INTRODUCTION
Both basic and applied science issues drive our interests in the microbiology of the deep terrestrial subsurface. As an environment that is disconnected from the Earth's surface, the deep subsurface is less subject to variations in temperature and light and, in unsaturated zones, to intense gradients across interfaces created at the microscale level. These characteristics dictate an average growth rate that is very slow, up to thousands of years per cell division (Kieft & Brockman, 2001), and an ecosystem where change occurs over very long time scales (Fredrickson & Onstott, 2001). Thus, the subsurface is one of the most extreme environments on Earth, and identifying what limits life in the subsurface has value as a model for life on other planets (Chapelle et al., 2002; Nealson & Cox, 2002). The inadvertent release of contaminants from industrial processing plants and storage tanks, as well as the possibility of permanently depositing nuclear wastes deep below the Earth's surface (Pedersen, 2001), raise questions about how microbial activities might exacerbate or mitigate contamination problems in the subsurface.

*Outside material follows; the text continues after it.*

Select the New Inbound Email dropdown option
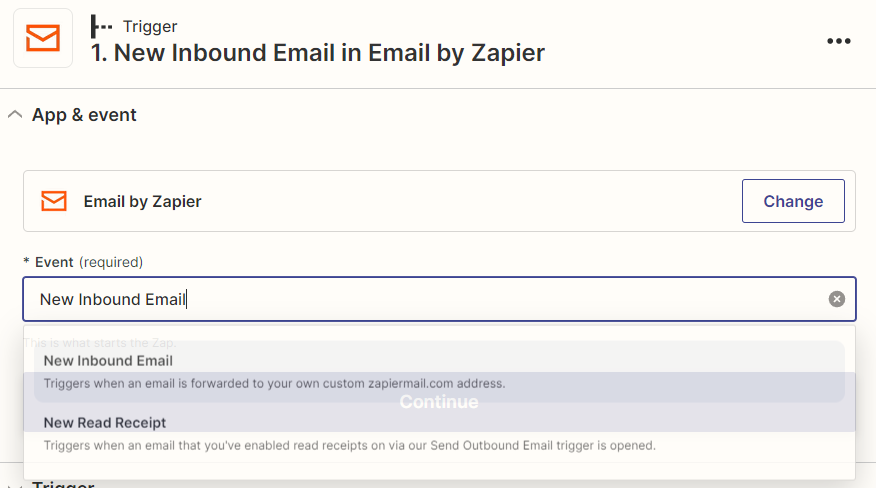 [x=108, y=361]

The terrestrial subsurface is the habitat for diverse microbial communities that, together with the oceanic subsurface, may be the habitat for the largest proportion of Earth's biomass (Whitman et al., 1998). As subsurfaces are characterized by a range of physical and chemical properties, from fully aerated sedimentary shallow aquifers to deep igneous rocks devoid of oxygen and elevated in temperatures, their microbial communities are equally varied (Fredrickson & Fletcher, 2001).